Esta “coabitação” – como a situação é conhecida no jargão político – daria ao partido nacionalista de Le Pen, de tendência russa, a capacidade de definir o tom em questões como os direitos dos cidadãos não franceses, a ajuda à Ucrânia e as reformas económicas.

“É uma aposta, claramente”, disse Ivaldi. “Ninguém previu isso e ninguém sabe o que resultará da eleição.”

Ascensão da extrema direita

Os triunfos da extrema direita nas eleições para o Parlamento Europeu abalou governos em toda a UEmas em nenhum lugar a derrota foi mais dolorosa do que para o chefe de Estado francês.

A coligação governamental liberal de Macron garantiu 13 dos 81 assentos atribuídos à França no órgão legislativo europeu. O Rally Nacional conquistou 30 lugares.
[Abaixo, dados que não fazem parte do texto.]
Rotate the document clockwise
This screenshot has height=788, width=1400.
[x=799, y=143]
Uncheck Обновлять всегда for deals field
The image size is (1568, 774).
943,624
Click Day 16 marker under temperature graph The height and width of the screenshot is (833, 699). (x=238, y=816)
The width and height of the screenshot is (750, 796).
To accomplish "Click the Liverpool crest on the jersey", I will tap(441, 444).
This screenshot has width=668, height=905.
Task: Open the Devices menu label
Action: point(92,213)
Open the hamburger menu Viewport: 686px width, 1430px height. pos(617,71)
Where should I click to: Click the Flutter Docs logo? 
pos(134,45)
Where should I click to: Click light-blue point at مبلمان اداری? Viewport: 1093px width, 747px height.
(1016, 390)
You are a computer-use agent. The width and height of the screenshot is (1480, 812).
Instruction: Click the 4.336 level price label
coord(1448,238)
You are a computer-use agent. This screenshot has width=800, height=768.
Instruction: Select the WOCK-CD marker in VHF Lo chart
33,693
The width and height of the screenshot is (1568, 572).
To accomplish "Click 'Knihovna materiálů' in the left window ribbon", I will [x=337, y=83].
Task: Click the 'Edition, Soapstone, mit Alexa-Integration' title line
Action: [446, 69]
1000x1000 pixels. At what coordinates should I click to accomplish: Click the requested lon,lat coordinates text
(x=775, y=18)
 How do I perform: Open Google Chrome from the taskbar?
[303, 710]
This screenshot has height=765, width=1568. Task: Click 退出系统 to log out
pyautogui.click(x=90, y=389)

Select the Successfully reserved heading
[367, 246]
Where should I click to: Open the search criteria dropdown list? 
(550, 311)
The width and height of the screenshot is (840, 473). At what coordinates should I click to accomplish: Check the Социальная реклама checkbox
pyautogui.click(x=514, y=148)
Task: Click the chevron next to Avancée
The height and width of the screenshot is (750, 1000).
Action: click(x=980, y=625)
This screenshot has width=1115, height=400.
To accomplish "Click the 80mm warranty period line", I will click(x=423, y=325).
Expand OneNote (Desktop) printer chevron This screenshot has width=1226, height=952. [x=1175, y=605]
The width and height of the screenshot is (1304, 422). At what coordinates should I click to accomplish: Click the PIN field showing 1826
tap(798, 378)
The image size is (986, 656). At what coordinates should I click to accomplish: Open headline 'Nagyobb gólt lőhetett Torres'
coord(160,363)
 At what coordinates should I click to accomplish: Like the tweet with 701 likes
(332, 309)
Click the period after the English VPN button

A popularidade do partido não é novidade. Desde meados da década de 1980, a sua base eleitoral tem aumentado e, nas duas últimas eleições europeias, em 2014 e em 2019, liderou as sondagens em França.

Este ano, porém, a vitória veio com uma margem sem precedentes.

Sebastien Maillard, membro associado da Chatham House, disse que a estratégia do National Rally para suavizar a sua imagem tem funcionado.

“Costumava ser um partido anti-semita, mas agora apoia amplamente Israel”, disse Maillard à Al Jazeera.

Também abandonou a sua hostilidade para com a aliança da NATO e a ideia de um Frexit – uma saída francesa da União Europeia. O partido também superou, em grande parte, os insultos racistas que caracterizaram a liderança do fundador Jean-Marie Le Pen, pai de Marine.

Acima de tudo, disse Maillard, a “estratégia de normalização” do partido gira em torno de Bardella, um fenómeno político de 28 anos, de fala mansa, que assumiu a liderança do Comício Nacional em 2022 para permitir que Le Pen se preparasse para a sua próxima candidatura ao cargo. A presidência.

Com 1,2 milhão de seguidores no TikTok, Bardella está atraindo um público mais jovem para a festa.

Ele aprimorou com sucesso a sua imagem como filho de uma família pobre de origem italiana que cresceu nos subúrbios de Paris, mas venceu as adversidades e subiu ao topo da escala política.

Marine Le Pen e Jordan Bardella lideraram a campanha do Rally Nacional para as eleições da UE (Christian Hartmann/Reuters)

Ao mesmo tempo que exala humildade e evita controvérsias, Bardella apregoa a mensagem anti-imigração linha-dura do partido, que prioriza a segurança e mantém a “França para os franceses”.

Se a Reunião Nacional obtiver a maioria no parlamento, ele poderá ser nomeado primeiro-ministro.

De acordo com algumas sondagens, ele está entre os políticos vistos de forma mais favorável como sucessor de Macron.

Le Pen liderou a reformulação da marca do partido, mas o movimento carece de “um programa claro”, disse Maillard.

“É disto que se trata a eleição antecipada de Macron, forçando o Comício Nacional a falar sobre o que querem para que os franceses possam ver o quão perigoso é.”

Dissolver o parlamento era a opção “nuclear”, acrescentou, mas talvez uma medida necessária para conter o crescente descontentamento.

“O Rally Nacional transformou as eleições na UE num referendo sobre Macron. Agora Macron está a transformar as eleições antecipadas num referendo de extrema-direita.”